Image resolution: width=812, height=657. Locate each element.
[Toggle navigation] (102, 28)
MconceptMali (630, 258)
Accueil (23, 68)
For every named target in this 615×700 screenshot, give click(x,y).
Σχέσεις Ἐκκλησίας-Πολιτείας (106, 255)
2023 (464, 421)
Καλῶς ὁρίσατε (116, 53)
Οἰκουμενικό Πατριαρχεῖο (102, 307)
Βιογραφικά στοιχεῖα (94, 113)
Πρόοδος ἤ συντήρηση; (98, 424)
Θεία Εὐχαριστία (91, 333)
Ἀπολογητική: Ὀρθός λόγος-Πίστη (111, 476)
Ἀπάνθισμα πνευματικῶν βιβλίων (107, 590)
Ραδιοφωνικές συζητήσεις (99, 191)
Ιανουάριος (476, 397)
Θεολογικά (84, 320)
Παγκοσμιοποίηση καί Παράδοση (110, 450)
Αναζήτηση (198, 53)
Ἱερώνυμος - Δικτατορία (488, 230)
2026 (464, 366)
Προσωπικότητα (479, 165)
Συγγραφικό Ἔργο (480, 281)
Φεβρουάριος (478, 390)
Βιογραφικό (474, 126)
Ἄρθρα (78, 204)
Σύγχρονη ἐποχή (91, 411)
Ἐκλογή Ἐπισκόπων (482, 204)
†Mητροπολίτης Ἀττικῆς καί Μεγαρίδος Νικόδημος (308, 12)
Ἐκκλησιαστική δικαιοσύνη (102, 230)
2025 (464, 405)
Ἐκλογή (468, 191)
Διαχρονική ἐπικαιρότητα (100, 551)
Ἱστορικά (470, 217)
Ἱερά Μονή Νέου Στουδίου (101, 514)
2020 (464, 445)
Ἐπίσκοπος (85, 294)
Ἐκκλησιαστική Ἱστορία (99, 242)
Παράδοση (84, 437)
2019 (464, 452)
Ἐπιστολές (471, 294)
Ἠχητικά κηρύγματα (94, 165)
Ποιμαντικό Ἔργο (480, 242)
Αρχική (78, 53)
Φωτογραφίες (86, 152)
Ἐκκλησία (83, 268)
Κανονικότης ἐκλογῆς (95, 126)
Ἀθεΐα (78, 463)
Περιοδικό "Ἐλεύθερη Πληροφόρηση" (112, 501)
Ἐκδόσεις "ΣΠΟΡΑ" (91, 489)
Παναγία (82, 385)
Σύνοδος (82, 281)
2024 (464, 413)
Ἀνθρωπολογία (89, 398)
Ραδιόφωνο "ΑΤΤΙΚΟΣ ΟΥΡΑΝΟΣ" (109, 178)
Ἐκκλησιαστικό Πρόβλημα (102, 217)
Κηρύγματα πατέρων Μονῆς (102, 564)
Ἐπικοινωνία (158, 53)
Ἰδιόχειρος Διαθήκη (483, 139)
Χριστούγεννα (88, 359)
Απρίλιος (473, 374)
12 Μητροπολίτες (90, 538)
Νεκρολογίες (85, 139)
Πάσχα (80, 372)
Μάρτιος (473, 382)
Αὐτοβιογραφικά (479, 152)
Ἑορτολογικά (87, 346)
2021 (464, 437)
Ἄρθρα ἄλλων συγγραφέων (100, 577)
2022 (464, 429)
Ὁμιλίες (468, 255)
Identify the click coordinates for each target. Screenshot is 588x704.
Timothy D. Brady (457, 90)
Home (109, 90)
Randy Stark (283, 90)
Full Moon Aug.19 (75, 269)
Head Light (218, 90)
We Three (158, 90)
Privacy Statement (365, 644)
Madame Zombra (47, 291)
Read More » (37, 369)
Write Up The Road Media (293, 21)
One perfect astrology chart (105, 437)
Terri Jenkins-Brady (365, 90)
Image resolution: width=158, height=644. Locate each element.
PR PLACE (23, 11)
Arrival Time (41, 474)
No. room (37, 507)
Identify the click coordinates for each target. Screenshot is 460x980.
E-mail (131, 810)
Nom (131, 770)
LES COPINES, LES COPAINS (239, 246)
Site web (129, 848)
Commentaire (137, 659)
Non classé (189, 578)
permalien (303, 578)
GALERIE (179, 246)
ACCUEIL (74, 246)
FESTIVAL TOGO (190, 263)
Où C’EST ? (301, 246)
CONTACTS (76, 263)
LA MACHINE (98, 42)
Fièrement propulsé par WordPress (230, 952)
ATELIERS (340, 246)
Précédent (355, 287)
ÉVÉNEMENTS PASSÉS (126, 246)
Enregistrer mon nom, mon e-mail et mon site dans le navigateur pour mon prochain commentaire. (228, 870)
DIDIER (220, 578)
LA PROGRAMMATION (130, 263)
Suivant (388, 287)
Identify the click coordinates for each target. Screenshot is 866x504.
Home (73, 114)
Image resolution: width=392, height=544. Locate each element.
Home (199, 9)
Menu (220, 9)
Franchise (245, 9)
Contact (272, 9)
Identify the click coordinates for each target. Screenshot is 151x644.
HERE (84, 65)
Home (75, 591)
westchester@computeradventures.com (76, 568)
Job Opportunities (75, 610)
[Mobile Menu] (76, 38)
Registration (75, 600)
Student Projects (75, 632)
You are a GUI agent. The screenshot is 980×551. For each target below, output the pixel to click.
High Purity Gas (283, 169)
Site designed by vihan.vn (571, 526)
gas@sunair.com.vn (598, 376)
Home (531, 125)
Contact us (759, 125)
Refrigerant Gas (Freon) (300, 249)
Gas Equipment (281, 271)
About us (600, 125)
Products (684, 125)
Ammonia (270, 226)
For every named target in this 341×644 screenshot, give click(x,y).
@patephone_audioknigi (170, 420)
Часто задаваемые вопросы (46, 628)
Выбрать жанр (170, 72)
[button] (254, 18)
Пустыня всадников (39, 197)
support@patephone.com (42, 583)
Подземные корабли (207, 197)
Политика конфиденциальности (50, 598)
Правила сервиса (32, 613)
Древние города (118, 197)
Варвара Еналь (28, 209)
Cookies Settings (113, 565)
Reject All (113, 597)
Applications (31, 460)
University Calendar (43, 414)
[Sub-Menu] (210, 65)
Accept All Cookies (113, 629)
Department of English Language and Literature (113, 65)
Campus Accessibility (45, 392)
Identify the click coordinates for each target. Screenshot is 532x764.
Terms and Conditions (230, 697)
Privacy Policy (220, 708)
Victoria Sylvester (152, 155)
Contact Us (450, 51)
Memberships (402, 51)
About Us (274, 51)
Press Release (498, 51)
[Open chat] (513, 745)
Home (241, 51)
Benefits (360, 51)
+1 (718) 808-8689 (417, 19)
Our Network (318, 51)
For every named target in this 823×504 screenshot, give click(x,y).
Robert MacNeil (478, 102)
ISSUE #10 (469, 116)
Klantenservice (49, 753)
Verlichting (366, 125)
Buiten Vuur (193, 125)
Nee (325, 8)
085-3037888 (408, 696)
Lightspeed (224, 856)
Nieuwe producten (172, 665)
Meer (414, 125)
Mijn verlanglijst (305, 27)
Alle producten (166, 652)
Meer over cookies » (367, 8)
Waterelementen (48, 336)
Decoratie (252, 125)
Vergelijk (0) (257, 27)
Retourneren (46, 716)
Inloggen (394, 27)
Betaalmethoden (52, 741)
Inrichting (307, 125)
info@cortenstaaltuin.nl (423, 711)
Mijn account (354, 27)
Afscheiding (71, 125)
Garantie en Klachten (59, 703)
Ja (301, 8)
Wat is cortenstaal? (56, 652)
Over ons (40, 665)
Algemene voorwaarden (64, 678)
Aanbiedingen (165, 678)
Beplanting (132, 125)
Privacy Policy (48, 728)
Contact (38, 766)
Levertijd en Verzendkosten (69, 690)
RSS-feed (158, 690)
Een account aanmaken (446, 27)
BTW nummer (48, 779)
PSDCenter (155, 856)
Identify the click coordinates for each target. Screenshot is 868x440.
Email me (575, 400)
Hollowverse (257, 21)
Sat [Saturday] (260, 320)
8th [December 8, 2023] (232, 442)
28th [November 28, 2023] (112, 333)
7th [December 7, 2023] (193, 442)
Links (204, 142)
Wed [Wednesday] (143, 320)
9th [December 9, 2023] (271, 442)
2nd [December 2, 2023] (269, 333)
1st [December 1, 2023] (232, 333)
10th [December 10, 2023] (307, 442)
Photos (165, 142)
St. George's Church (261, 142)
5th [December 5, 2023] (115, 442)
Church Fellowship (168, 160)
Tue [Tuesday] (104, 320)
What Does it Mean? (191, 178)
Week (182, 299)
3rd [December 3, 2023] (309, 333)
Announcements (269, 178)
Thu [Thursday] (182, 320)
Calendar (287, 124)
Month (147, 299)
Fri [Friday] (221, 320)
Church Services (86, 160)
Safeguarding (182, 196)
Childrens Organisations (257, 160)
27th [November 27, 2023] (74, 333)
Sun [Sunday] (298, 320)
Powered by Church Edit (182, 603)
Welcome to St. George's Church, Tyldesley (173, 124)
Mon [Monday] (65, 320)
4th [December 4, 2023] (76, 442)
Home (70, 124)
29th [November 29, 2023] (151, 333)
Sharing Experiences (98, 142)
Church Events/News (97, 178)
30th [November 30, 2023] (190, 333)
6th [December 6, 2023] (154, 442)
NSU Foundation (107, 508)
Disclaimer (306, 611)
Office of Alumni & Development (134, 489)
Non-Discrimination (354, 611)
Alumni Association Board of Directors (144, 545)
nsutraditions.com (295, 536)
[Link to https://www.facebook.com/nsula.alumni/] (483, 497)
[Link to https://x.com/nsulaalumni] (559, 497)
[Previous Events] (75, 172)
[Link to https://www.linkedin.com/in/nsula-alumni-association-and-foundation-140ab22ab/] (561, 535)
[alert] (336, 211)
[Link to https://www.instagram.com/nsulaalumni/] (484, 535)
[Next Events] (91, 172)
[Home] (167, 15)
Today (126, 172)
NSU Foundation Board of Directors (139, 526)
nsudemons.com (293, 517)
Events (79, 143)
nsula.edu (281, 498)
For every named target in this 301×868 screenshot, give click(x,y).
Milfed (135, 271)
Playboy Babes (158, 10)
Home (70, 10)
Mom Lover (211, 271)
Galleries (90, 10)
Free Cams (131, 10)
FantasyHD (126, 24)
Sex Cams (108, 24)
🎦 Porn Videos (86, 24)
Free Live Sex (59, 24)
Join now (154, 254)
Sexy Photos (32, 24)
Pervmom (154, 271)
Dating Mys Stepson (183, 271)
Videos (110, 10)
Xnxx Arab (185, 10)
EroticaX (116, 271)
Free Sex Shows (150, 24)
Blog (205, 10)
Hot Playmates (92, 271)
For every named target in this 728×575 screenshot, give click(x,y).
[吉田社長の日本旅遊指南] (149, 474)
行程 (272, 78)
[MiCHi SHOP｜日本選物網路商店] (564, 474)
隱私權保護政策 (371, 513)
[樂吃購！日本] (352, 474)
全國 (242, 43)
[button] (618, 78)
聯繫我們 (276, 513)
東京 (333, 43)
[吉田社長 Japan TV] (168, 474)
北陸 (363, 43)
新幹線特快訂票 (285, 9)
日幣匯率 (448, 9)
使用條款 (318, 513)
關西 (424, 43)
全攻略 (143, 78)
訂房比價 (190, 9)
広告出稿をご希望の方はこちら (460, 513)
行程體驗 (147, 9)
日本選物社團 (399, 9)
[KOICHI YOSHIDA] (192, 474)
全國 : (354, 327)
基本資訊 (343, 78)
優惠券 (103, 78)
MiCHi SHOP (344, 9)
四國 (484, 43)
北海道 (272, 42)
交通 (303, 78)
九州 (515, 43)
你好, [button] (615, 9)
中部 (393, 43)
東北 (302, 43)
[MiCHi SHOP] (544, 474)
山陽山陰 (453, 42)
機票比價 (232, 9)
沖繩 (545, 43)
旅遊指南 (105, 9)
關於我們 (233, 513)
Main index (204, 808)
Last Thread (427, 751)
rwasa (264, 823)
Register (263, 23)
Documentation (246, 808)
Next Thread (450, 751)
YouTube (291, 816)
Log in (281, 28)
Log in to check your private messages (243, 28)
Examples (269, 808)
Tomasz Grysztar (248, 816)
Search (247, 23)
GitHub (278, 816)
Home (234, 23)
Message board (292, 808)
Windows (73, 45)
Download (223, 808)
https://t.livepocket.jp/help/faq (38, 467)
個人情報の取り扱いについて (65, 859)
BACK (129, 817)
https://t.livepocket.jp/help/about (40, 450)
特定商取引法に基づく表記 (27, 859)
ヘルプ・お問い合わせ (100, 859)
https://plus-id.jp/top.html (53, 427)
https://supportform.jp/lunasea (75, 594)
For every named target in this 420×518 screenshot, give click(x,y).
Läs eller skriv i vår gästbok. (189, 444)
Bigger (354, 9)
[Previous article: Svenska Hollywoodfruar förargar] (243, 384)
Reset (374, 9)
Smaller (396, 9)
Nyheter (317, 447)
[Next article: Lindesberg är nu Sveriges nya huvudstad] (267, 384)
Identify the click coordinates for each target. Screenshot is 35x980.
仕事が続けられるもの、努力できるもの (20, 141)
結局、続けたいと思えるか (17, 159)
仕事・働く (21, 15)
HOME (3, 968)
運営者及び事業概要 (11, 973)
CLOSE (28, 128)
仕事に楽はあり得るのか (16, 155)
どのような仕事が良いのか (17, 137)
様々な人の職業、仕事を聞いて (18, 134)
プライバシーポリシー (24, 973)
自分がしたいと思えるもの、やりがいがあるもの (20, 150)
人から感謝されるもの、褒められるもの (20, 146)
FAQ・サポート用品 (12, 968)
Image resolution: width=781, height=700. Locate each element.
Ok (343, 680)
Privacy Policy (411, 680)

::::

### DIRECTIONS
Reproduce every line from the beginning through the one containing "Βιογραφικά στοιχεῖα (94, 113)", adding 11 to each coordinate in the answers.

### THE COMPLETED TASK
Image resolution: width=812, height=657. Locate each element.
[Toggle navigation] (113, 39)
MconceptMali (641, 269)
Accueil (34, 79)
For every named target in this 615×700 screenshot, give click(x,y).
Σχέσεις Ἐκκλησίας-Πολιτείας (117, 266)
2023 (475, 432)
Καλῶς ὁρίσατε (127, 64)
Οἰκουμενικό Πατριαρχεῖο (113, 318)
Βιογραφικά στοιχεῖα (105, 124)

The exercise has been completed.